[Collected data]
═══
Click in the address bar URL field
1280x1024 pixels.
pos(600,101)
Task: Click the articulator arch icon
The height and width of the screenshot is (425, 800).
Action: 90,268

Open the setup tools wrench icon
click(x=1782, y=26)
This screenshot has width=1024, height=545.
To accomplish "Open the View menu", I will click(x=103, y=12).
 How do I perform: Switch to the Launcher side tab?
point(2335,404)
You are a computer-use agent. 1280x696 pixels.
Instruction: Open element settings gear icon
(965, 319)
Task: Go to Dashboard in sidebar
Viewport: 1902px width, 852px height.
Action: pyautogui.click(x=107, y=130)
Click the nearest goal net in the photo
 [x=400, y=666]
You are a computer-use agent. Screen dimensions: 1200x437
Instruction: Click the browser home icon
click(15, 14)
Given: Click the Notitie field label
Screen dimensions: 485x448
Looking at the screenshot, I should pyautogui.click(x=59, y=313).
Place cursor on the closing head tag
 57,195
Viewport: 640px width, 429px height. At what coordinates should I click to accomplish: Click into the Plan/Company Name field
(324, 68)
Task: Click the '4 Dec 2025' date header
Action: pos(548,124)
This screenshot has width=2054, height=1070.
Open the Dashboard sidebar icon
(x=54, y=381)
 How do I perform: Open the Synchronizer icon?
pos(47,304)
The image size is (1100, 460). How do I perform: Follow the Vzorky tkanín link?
═══
- [Exercise prompt]:
Retype the records that precede this task, keeping them exactly the same.

- [Answer section]:
Click in the address bar URL field
1280x1024 pixels.
pos(600,101)
Task: Click the articulator arch icon
The height and width of the screenshot is (425, 800).
Action: 90,268

Open the setup tools wrench icon
click(x=1782, y=26)
This screenshot has width=1024, height=545.
To accomplish "Open the View menu", I will click(x=103, y=12).
 How do I perform: Switch to the Launcher side tab?
point(2335,404)
You are a computer-use agent. 1280x696 pixels.
Instruction: Open element settings gear icon
(965, 319)
Task: Go to Dashboard in sidebar
Viewport: 1902px width, 852px height.
Action: pyautogui.click(x=107, y=130)
Click the nearest goal net in the photo
 [x=400, y=666]
You are a computer-use agent. Screen dimensions: 1200x437
Instruction: Click the browser home icon
click(15, 14)
Given: Click the Notitie field label
Screen dimensions: 485x448
Looking at the screenshot, I should pyautogui.click(x=59, y=313).
Place cursor on the closing head tag
 57,195
Viewport: 640px width, 429px height. At what coordinates should I click to accomplish: Click into the Plan/Company Name field
(324, 68)
Task: Click the '4 Dec 2025' date header
Action: pos(548,124)
This screenshot has width=2054, height=1070.
Open the Dashboard sidebar icon
(x=54, y=381)
 How do I perform: Open the Synchronizer icon?
pos(47,304)
The image size is (1100, 460). How do I perform: Follow the Vzorky tkanín link?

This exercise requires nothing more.